KIR7.1 Das Double-Nickase-Plasmid (h) besteht aus einem aufeinander abgestimmten Plasmidpaar, das für die hochspezifische Bearbeitung des KCNJ13-Lokus in human-Zelllinien entwickelt wurde. Jedes Plasmid exprimiert eine Cas9-D10A-Nickase und eine spezifische sgRNA, die auf entgegengesetzte DNA-Stränge innerhalb von KCNJ13 abzielt. Wenn sie auf benachbarte Stellen auf entgegengesetzten DNA-Strängen gerichtet sind, erzeugen die beiden Nickasen versetzte Einzelstrang-Schnitte, die zusammen einen versetzten Doppelstrangbruch erzeugen, was eine koordinierte On-Target-Aktivität beider Guides erfordert. Der resultierende DNA-Bruch wird durch endogene zelluläre Reparaturwege behoben, meist durch nicht-homologe Endverknüpfung (NHEJ), was zu Insertionen oder Deletionen führt, die die KCNJ13-Funktion stören.
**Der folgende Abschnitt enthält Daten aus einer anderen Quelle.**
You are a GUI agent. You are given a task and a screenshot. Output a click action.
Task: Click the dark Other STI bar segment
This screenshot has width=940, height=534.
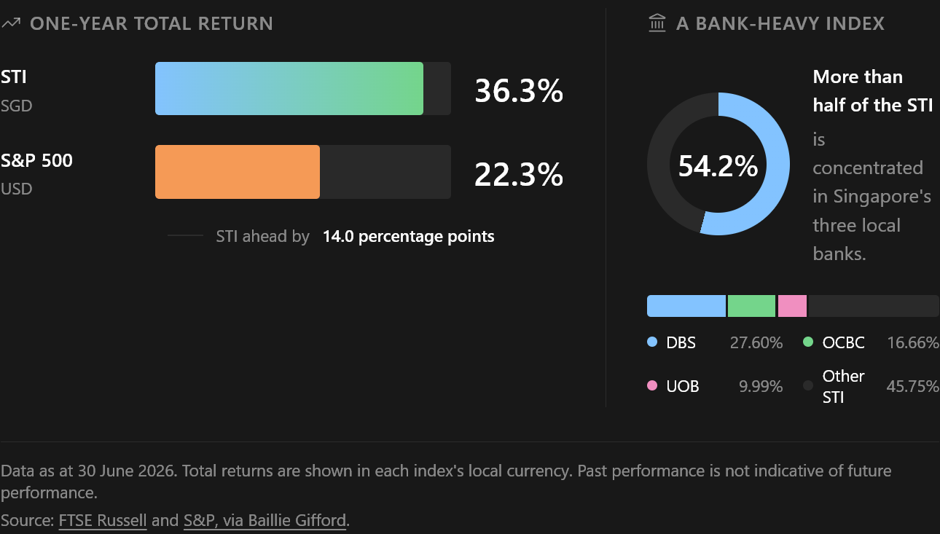tap(873, 306)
Durch die Notwendigkeit einer doppelten sgRNA-Bindung am Zielort erhöht der Doppel-Nick-Ansatz die Spezifität der Bearbeitung und bietet eine komplementäre CRISPR-Strategie für Anwendungen, bei denen eine zusätzliche Kontrolle über die Zielgenauigkeit gewünscht ist.
Um eine effiziente Identifizierung editierter Zellen zu unterstützen, kodiert ein Plasmid GFP zur fluoreszierenden Visualisierung transfizierter Populationen, während das Begleitplasmid ein Puromycin-Resistenzgen für die Antibiotika-Selektion trägt. Zusammen unterstützen diese Merkmale eine effiziente Anreicherung co-transfizierter Populationen und vereinfachen die Validierung von Klonen mit KCNJ13-Störung.
Nur für Forschungszwecke. Nicht für diagnostische oder therapeutische Zwecke bestimmt.